Exhibit 99.1
CSX AMENDS CORPORATE GOVERNANCE GUIDELINES
New Director Resignation Policy Consistent with Trend in Director Elections
JACKSONVILLE, Fla., February 8, 2006– The board of directors of CSX Corporation (NYSE: CSX) has announced an amendment to the company’s governance guidelines regarding the election of directors.
The amendment requires a director candidate to submit a resignation to the board’s governance committee if he or she receives more “withhold” votes than “for” votes in an uncontested election. The governance committee will evaluate the tender of the resignation, taking the best interests of the company and its shareholders into account, and will make a recommendation to the board. The board will then make a decision within 90 days of the certification of election.
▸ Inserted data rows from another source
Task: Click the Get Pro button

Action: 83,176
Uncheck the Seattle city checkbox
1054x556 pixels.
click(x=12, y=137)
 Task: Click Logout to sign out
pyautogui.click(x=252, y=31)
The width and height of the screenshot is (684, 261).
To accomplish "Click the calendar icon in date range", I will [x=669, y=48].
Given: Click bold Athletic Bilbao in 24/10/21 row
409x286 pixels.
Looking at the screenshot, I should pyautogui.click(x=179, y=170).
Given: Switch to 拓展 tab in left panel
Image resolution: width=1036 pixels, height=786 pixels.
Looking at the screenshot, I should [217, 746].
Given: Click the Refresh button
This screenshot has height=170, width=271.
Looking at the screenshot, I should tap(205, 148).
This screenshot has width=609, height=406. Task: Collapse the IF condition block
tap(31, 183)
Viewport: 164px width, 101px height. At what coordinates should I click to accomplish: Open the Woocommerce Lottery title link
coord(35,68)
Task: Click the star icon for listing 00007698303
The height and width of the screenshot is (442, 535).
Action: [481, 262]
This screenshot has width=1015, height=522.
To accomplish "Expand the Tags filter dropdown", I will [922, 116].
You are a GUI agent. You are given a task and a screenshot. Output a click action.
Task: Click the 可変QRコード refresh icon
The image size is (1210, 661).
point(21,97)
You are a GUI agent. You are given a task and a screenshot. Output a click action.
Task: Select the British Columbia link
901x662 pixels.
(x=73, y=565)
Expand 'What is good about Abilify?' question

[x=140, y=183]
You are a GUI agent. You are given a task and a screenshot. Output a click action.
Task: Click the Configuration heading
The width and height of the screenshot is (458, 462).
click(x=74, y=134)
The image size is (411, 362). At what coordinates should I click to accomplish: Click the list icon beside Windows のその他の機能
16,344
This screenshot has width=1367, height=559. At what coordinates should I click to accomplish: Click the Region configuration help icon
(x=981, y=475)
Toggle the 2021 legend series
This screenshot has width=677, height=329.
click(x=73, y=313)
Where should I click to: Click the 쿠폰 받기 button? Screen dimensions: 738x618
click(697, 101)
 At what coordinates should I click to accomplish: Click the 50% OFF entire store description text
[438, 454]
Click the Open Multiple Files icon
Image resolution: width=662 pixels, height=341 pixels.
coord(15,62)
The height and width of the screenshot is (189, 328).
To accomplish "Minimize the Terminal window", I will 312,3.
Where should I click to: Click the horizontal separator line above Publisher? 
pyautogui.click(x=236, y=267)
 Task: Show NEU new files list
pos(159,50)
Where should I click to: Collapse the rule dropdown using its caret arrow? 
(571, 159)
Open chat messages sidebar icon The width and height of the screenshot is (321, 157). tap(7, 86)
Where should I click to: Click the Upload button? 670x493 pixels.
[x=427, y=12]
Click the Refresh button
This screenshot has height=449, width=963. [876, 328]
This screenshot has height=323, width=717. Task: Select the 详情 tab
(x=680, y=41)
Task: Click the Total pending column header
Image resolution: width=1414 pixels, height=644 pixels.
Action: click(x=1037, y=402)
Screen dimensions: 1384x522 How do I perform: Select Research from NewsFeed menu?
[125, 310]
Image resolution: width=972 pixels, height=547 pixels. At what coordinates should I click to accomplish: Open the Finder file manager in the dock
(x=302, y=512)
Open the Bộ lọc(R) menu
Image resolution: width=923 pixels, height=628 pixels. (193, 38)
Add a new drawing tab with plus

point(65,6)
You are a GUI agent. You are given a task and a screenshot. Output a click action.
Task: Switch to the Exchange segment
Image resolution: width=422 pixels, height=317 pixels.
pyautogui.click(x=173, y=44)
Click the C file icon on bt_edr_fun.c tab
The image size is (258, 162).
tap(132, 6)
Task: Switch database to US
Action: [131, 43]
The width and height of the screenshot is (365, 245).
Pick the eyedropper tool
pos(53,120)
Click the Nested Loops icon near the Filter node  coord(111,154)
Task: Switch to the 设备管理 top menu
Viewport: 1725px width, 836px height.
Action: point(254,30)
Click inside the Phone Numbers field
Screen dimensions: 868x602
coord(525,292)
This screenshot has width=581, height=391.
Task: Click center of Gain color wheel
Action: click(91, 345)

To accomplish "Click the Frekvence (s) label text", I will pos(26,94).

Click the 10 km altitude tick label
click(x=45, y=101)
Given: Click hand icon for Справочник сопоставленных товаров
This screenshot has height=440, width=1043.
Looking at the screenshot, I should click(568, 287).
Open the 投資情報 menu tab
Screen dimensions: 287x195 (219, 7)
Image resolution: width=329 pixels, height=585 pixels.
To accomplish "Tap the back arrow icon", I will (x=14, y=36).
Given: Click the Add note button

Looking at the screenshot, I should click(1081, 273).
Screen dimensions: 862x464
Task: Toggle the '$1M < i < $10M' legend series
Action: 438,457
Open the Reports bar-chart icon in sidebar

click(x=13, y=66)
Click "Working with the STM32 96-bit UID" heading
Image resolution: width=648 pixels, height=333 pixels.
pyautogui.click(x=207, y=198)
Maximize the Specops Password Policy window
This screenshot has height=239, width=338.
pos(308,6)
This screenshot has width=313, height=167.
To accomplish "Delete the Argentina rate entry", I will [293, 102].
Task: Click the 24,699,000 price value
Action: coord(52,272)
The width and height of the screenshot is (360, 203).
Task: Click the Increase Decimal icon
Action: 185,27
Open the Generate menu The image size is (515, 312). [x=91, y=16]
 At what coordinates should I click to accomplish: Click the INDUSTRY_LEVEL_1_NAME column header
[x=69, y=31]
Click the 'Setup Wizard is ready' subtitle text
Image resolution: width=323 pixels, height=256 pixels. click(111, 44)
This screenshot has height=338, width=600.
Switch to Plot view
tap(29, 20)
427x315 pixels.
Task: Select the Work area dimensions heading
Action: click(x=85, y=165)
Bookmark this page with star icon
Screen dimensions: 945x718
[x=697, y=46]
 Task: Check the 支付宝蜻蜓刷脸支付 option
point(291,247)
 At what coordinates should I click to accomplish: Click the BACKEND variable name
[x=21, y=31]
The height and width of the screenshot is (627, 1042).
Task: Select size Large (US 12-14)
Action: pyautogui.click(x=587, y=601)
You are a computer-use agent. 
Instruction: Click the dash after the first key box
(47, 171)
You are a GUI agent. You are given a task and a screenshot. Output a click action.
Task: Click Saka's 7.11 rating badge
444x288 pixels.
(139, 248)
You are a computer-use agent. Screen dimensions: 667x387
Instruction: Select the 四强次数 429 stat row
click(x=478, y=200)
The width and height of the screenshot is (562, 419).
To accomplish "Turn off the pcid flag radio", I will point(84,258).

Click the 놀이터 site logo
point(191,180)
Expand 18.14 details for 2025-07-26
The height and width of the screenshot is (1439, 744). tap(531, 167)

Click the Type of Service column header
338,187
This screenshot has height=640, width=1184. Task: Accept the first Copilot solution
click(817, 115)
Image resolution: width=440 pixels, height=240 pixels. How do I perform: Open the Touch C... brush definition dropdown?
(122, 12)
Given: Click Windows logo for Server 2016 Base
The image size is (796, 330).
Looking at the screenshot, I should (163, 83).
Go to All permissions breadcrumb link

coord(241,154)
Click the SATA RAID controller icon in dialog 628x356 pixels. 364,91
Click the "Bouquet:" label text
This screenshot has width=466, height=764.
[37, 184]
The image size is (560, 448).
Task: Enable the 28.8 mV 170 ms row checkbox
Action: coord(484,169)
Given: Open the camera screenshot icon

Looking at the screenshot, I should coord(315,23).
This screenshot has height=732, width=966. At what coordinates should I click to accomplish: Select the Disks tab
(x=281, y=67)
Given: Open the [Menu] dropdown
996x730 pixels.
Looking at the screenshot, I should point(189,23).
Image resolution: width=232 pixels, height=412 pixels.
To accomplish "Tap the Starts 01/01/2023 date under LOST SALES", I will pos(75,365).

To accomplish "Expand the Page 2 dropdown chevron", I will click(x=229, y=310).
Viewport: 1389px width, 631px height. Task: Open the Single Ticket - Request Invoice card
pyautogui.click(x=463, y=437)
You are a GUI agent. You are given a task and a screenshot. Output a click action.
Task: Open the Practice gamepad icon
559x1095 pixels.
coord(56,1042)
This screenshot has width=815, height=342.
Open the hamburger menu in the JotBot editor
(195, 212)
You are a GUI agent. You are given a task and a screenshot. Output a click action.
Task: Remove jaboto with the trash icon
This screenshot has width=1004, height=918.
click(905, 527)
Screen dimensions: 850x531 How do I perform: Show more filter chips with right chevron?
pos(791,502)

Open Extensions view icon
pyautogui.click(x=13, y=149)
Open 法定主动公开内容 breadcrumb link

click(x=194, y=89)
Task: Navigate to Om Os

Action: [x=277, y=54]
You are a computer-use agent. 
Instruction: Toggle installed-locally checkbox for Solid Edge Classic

“CSX is committed to maintaining and enhancing its strong corporate governance policies and practices,” said Michael J. Ward, CSX chairman, president and chief executive officer. “We support the clear trend among large publicly owned corporations to adopt director election policies that are responsive to shareholder preferences.”
CSX Corporation, based in Jacksonville, Fla., is one of the leading transportation companies, providing rail, intermodal and rail-to-truck transload services. The company’s transportation network spans 22,000 miles, with service to 23 eastern states and the District of Columbia, and connects to more than 70 ocean, river and lake ports. More information about CSX Corporation and its subsidiaries is available at the company’s web site, www.csx.com.